§ **Task requirements**
One line at a time, check the entries below for the word "value", and copy each line that has it.

----------------------------------------

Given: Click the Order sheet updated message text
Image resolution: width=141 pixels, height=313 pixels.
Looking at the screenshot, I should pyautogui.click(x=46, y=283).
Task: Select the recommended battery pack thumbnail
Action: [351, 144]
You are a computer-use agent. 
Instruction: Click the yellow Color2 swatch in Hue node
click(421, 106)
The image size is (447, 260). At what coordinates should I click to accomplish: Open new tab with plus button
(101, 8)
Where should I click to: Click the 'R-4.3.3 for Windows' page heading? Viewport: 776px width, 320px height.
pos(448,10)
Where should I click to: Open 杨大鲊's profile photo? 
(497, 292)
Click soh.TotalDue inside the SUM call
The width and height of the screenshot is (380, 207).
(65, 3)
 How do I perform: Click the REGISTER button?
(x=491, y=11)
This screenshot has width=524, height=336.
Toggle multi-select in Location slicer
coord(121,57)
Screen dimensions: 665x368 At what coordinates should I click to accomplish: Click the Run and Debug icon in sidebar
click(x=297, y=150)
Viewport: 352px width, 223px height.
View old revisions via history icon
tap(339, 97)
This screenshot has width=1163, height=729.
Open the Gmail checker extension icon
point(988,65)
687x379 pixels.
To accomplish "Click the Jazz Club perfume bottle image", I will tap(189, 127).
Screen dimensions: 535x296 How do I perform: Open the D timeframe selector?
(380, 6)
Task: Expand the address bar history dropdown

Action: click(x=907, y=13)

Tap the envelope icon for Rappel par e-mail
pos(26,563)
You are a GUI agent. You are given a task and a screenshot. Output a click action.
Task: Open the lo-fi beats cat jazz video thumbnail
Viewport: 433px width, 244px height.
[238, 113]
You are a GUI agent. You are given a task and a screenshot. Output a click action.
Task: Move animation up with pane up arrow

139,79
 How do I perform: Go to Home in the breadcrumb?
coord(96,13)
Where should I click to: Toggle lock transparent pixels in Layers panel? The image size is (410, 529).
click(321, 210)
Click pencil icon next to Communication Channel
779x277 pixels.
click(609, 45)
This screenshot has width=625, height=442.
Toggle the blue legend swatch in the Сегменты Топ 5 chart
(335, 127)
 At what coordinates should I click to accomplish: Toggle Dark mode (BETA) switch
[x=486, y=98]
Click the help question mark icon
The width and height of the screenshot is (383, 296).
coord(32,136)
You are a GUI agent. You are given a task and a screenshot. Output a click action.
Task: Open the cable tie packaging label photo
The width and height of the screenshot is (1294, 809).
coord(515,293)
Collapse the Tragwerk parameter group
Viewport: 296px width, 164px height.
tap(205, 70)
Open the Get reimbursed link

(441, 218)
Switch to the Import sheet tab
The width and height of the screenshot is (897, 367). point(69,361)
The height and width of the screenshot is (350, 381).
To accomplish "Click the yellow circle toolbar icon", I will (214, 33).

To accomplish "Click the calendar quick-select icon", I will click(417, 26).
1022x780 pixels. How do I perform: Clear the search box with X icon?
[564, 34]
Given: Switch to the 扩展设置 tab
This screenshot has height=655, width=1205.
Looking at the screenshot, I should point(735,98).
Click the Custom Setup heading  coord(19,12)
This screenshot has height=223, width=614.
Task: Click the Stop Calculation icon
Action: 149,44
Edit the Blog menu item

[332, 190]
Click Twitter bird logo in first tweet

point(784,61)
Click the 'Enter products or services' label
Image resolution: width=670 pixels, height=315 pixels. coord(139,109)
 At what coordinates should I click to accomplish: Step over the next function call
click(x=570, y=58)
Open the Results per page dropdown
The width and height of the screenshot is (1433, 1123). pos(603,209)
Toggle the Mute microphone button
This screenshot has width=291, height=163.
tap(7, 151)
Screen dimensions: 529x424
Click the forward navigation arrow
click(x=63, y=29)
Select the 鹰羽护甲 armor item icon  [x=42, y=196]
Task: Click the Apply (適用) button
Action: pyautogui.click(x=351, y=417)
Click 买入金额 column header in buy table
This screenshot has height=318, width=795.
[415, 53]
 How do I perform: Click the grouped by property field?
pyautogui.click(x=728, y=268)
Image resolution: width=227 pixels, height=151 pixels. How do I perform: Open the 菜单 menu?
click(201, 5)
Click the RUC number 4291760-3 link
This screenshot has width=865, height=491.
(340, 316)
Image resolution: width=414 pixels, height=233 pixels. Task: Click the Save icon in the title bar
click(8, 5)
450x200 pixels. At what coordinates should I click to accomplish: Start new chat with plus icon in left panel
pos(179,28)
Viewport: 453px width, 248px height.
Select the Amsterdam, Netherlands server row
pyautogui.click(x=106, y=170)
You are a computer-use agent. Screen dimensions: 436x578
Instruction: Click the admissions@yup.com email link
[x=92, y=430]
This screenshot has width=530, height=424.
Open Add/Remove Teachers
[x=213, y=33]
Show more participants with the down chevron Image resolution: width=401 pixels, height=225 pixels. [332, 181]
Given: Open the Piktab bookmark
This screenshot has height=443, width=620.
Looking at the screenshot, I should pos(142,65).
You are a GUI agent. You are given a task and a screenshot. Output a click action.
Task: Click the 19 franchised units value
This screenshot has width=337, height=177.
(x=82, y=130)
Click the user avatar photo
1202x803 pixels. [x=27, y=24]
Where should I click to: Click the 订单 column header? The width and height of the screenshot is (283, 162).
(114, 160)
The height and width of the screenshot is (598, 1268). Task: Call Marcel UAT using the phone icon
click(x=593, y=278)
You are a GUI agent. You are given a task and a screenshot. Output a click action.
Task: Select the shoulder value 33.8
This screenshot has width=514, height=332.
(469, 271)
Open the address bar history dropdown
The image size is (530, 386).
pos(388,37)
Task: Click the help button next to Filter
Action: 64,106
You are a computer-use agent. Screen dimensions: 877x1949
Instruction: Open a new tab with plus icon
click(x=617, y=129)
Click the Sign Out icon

----------------------------------------

§ **Exercise result**
Task: Click the 19 franchised units value
Task: Select the shoulder value 33.8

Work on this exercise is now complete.